Problem description ▸
Reproduce the following lines verbatim, omitting the pictures from your answer.

◆ ◆ ◆ ◆ ◆

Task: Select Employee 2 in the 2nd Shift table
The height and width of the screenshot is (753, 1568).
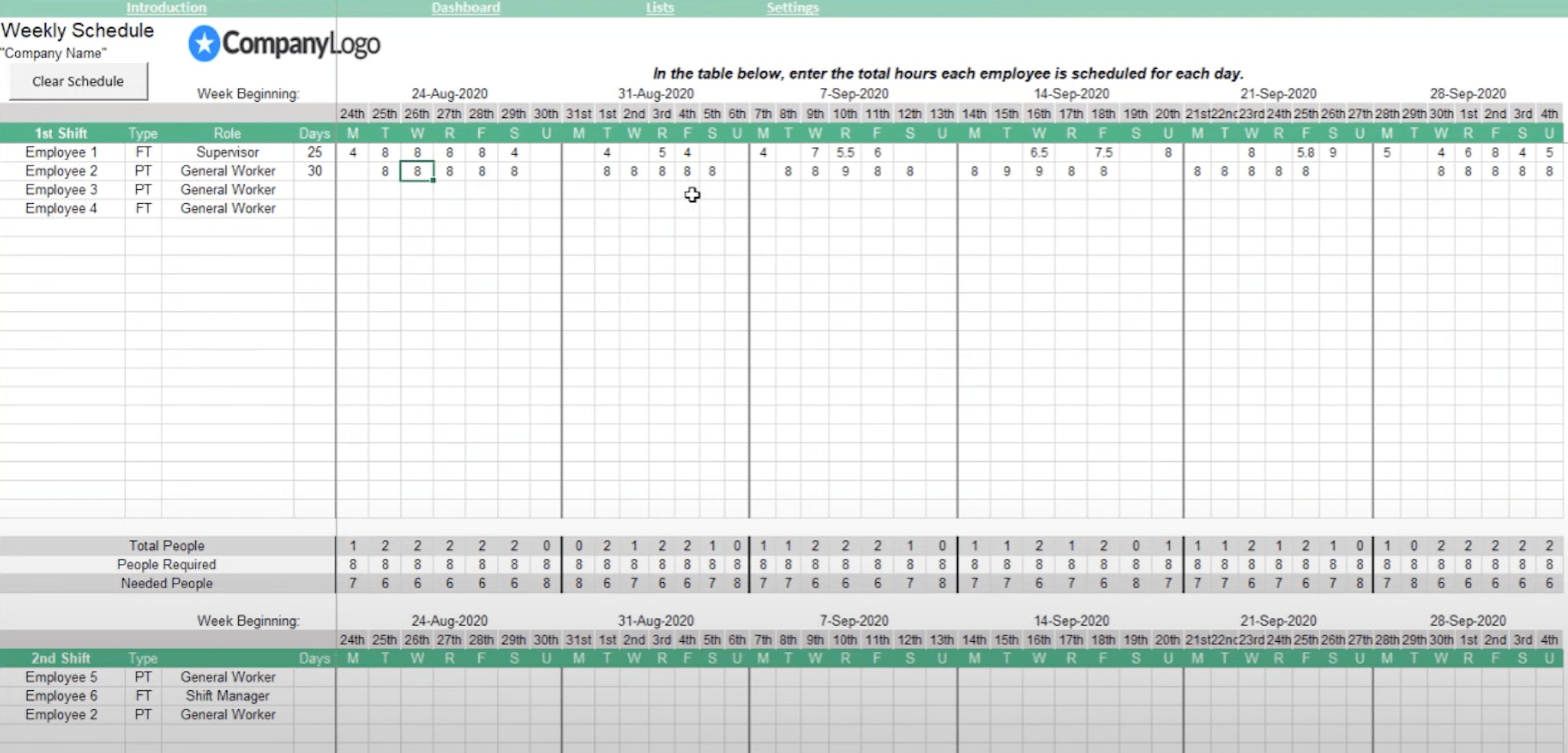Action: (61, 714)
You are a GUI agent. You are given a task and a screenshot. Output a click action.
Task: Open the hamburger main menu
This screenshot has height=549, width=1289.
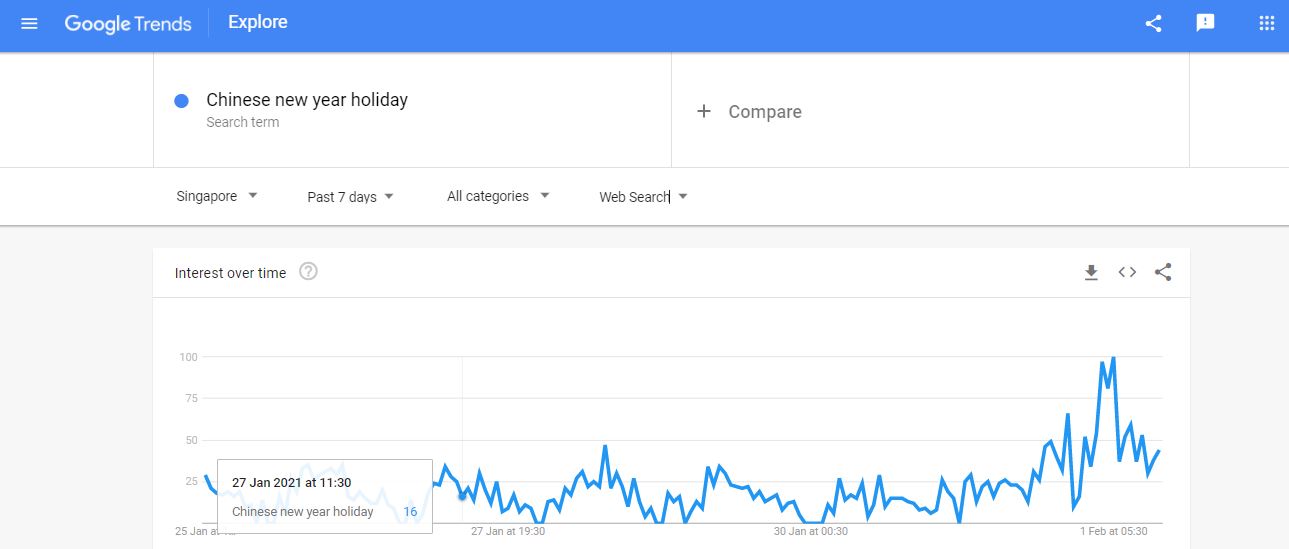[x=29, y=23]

◆ ◆ ◆ ◆ ◆

Reply ▸
Task: Select Employee 2 in the 2nd Shift table
The height and width of the screenshot is (753, 1568).
Action: (61, 714)
You are a GUI agent. You are given a task and a screenshot. Output a click action.
Task: Open the hamburger main menu
This screenshot has height=549, width=1289.
[x=29, y=23]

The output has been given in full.